Services Portal screenshot
Current Services Portal

Although some pages have yet to be migrated into WordPress/wiki, most of it is done even if it’s not all public. We prefer not to change things so close to the end of term (especially since some of them are really popular pages) and there’s a bug or two that need to be fixed with the WordPress pages. Soon though, I hope.

Two More Projects
So with Services launched, the plan for this term was basically the rest of the main site minus the home page (and Branches since that only really needs a migration). One is the Find Portal to replace the current navigation of Catalogues/Journals/E-Resources, and the other is About Portal to replace the current About Us section.

Ever Changing Timeline
It became fairly clear a few weeks ago that due to the need to prioritize other projects, my co-worker was not going to be available to do usability testing for the two new portals. After discussions with my supervisor, we decided that we’d have to push the timeline back for testing and we could really only go as far as preparing for it. Nevertheless, we’ll be pushing forward with About since that’s an area that is not used quite so much by our users and most of the decisions would come from other divisions.

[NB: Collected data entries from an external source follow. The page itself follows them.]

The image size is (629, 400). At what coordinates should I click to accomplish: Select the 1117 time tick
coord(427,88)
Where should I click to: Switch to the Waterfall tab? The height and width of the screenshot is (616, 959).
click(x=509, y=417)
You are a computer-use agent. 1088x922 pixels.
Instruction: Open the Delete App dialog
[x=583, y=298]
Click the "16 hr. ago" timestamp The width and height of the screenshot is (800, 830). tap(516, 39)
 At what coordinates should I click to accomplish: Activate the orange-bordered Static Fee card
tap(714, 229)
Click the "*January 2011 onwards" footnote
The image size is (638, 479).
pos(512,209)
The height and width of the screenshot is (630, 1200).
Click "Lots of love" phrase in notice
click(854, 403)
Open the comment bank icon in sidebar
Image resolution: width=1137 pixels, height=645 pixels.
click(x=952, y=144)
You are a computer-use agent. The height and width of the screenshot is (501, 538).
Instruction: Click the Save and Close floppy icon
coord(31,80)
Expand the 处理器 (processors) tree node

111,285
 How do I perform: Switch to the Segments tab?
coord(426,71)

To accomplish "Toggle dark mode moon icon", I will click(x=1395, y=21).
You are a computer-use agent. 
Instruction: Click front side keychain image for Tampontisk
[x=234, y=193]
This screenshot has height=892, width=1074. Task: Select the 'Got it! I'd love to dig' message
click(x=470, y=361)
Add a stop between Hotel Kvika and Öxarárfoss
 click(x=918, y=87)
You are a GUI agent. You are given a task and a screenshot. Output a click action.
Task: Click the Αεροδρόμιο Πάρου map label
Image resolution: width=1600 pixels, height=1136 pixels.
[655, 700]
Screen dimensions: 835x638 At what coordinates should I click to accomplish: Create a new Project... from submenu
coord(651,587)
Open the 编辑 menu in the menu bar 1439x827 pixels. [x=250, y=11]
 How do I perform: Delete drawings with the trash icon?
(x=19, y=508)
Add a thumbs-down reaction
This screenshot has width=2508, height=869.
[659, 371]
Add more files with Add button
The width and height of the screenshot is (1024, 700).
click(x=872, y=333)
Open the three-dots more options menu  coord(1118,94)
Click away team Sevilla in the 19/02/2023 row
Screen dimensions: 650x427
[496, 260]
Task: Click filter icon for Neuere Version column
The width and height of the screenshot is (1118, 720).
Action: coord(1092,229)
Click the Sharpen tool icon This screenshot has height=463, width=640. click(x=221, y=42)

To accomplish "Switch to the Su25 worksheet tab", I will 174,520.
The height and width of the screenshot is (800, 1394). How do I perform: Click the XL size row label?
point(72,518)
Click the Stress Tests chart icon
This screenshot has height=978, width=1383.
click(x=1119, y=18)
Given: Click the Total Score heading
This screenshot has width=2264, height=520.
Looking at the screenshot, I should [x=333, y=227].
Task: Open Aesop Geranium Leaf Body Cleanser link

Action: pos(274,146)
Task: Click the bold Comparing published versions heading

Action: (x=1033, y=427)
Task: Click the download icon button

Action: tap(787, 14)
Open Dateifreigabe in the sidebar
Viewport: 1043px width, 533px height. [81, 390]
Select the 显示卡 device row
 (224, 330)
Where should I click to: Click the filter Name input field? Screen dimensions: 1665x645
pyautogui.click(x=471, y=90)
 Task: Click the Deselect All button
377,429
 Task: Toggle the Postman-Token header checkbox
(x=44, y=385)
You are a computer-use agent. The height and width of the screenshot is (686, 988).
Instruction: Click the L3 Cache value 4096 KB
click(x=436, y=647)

Find will go as far as a prototype site with preparation for usability testing.

Find Portal prototype screenshot
Find Portal prototype

Unfortunately, I struggled with the organization of the Find Portal, so another look will be needed before and after usability testing.

Here’s hoping that the new timeline goes through.

Ever Continuing Projects
So, beyond launching the actual portal pages, a lot of work has continued with migrating everything to WordPress and encourage staff to help update existing pages or provide us with new content. As I mentioned, much of Help is still simply linking to old pages (some were so out of date, we had to take them down), but Services is moving along and I hope to get it all done by the end of next month. Nevertheless, as all websites, it’ll be continual project that will be taken up by the rest of the team (and perhaps a new co-op student in the summer).